Le indagini sull’uccisione di Francesco Pepi si sono indirizzate da subito sulla pista delle estorsioni, ma ci sono voluti bene 25 anni per individuarne con precisione i mandanti e gli esecutori materiali.
Le indagini dimostreranno che l'omicidio fu deciso con la diretta approvazione dei vertici di Cosa nostra, in primis da Nino Madonia e da Antonio Rinzivillo, esponente di spicco della cosca mafiosa gelese, con la volontà di dare un segnale chiaro che non sarebbe stato tollerato nessun altro gesto di dissenso contro il racket.

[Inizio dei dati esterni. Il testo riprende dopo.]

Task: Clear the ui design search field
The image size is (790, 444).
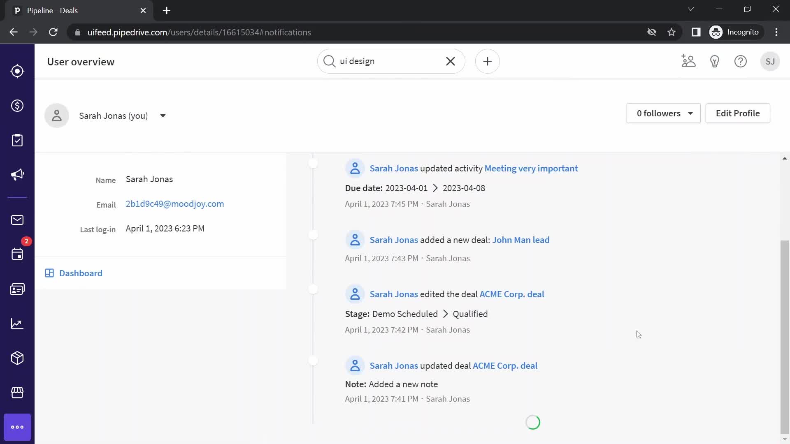Action: coord(451,61)
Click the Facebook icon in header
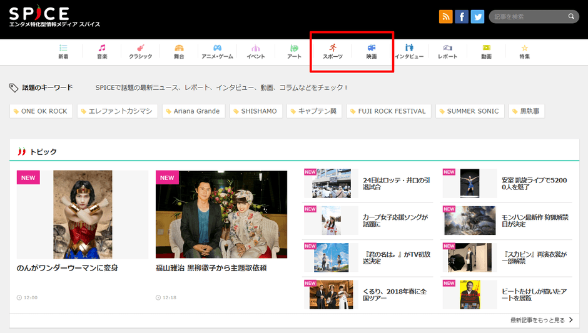Image resolution: width=588 pixels, height=333 pixels. click(462, 17)
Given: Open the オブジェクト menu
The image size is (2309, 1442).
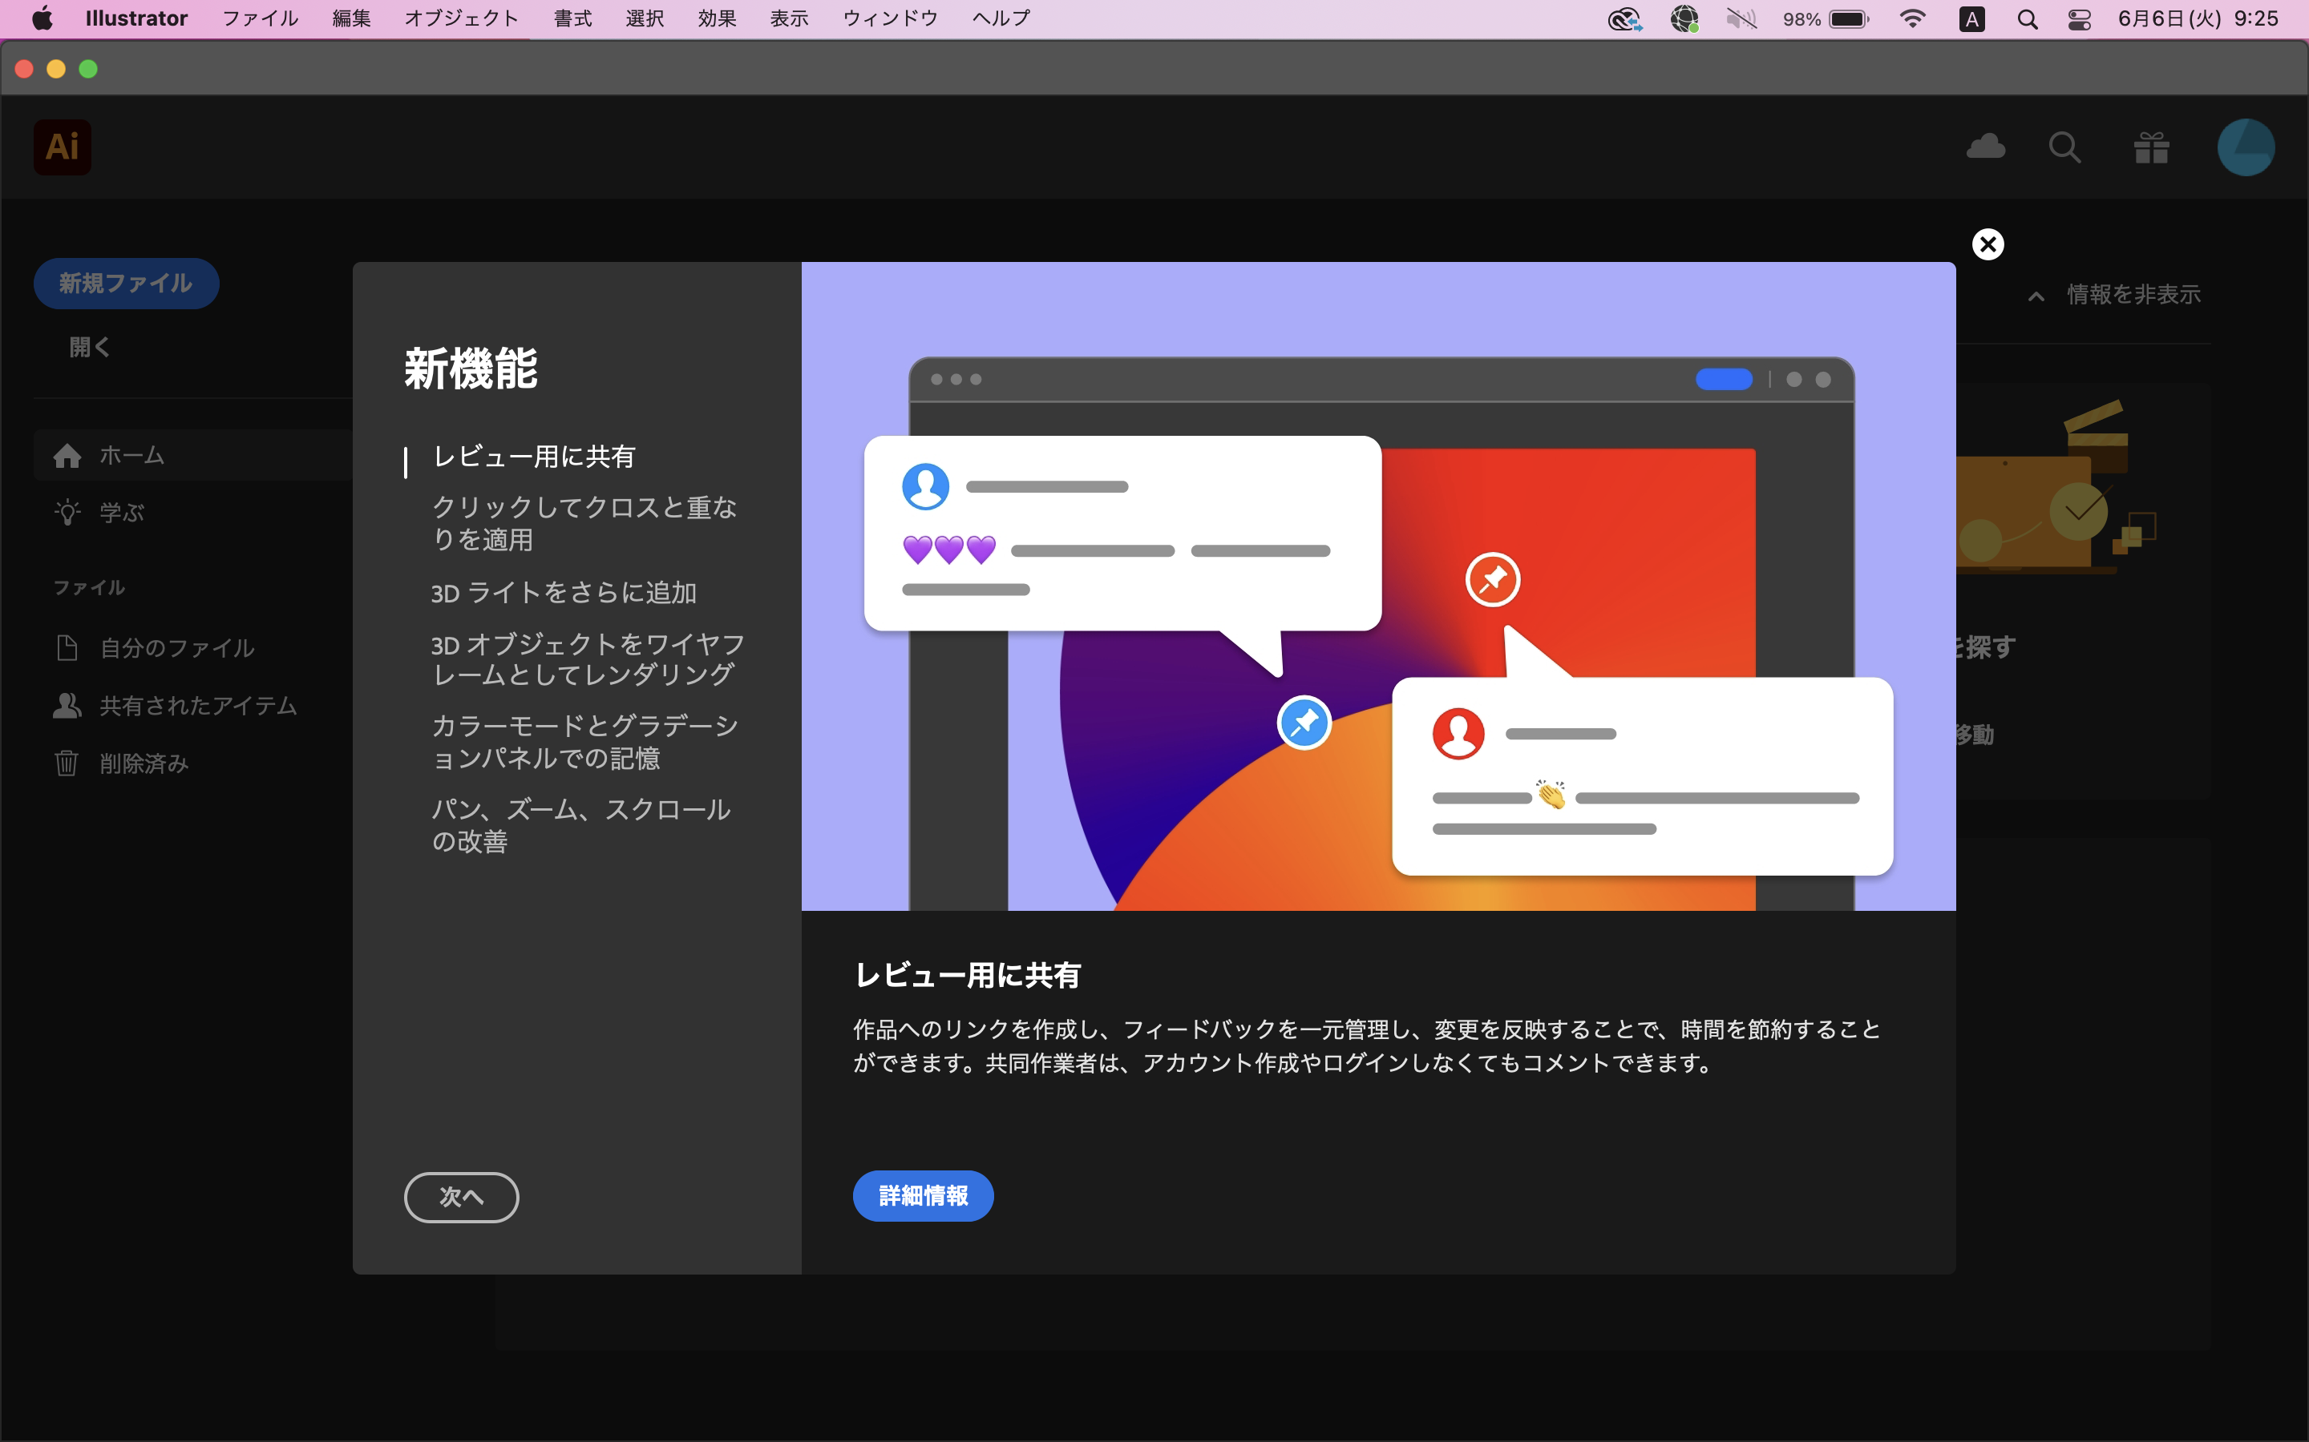Looking at the screenshot, I should point(461,19).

Sia gli esecutori materiali che i mandanti dell’omicidio, dodici persone, tutte appartenenti a Cosa nostra, sono state condannate a pesanti pene.
I provvedimenti sono stati emessi al termine di una lunga indagine, corroborata anche dalle dichiarazioni di alcuni collaboratori di giustizia, che ha consentito di fare luce su alcuni delitti avvenuti durante la guerra di mafia che si svolse in provincia di Caltanissetta negli anni Novanta tra le famiglie nissene e quelle della Stidda, egemone nell'area di Gela. L’omicidio di Francesco fu l’unica cosa condivisa dalle cosche in guerra fra loro: uniti per voler dare un segnale chiaro a quanti volessero denunciare.

Memoria viva

Nel 2003 il Viminale riconosce a Francesco lo status di vittima di mafia.
La famiglia di Francesco, in particolare sua figlia Franca, si è sempre battuta per far emergere la verità ed è costantemente impegnata per tenere viva la sua memoria, soprattutto con i ragazzi delle scuole.